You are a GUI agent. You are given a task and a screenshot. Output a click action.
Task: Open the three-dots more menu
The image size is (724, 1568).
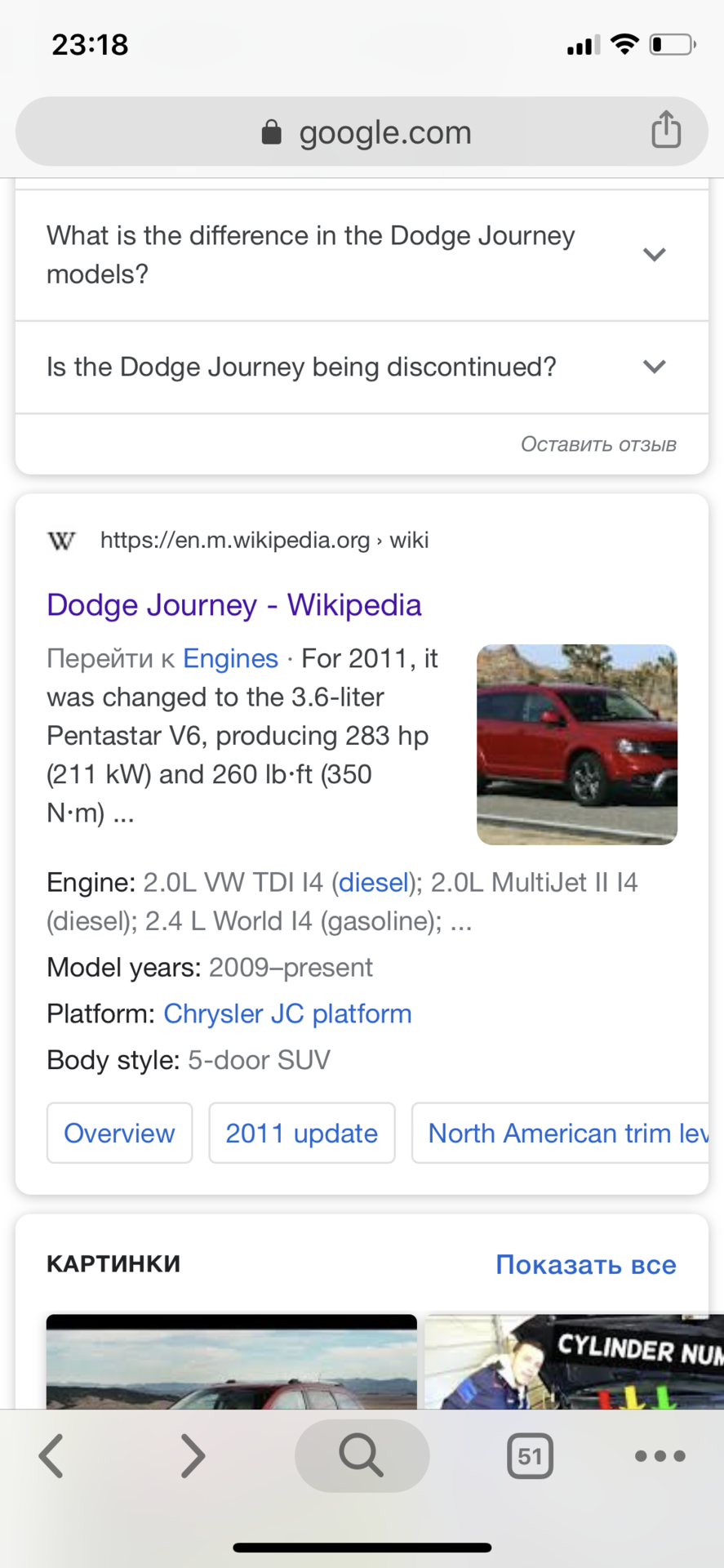tap(660, 1455)
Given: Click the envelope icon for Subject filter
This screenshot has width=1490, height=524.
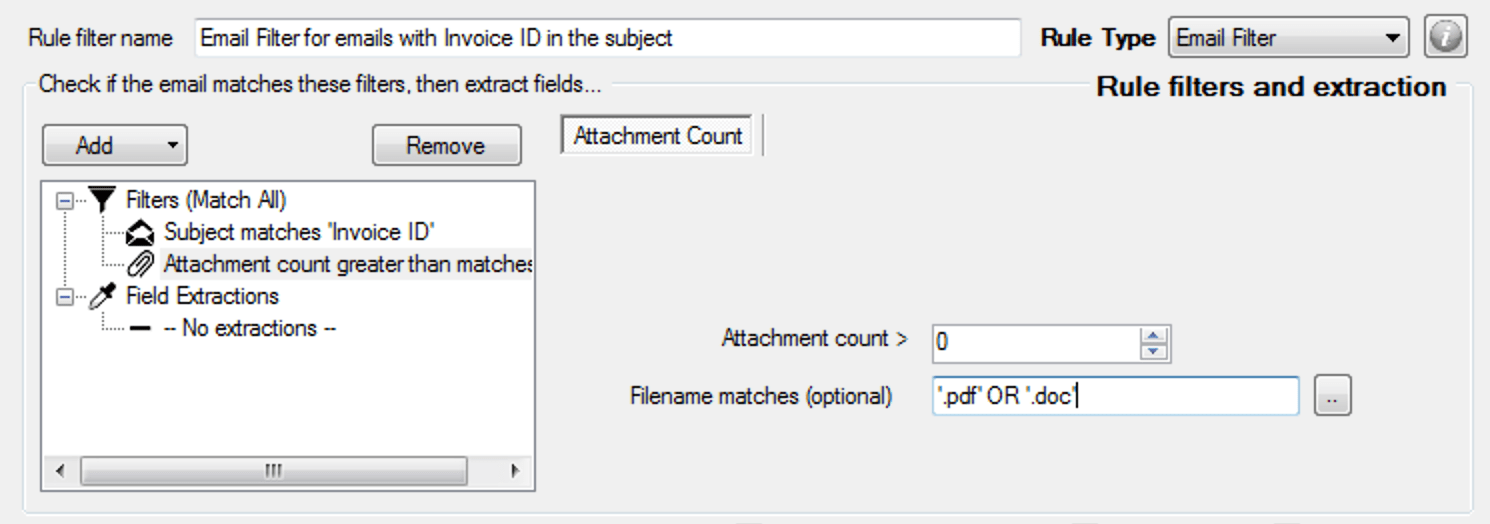Looking at the screenshot, I should 143,232.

About this exercise: Retype the records in full. Do not carry over the images.

Expected answer:
You are a GUI agent. You are given a task and a screenshot. Output a click action.
Task: Open the three-dots more menu
The image size is (724, 1568).
tap(660, 1455)
Given: Click the envelope icon for Subject filter
This screenshot has width=1490, height=524.
Looking at the screenshot, I should 143,232.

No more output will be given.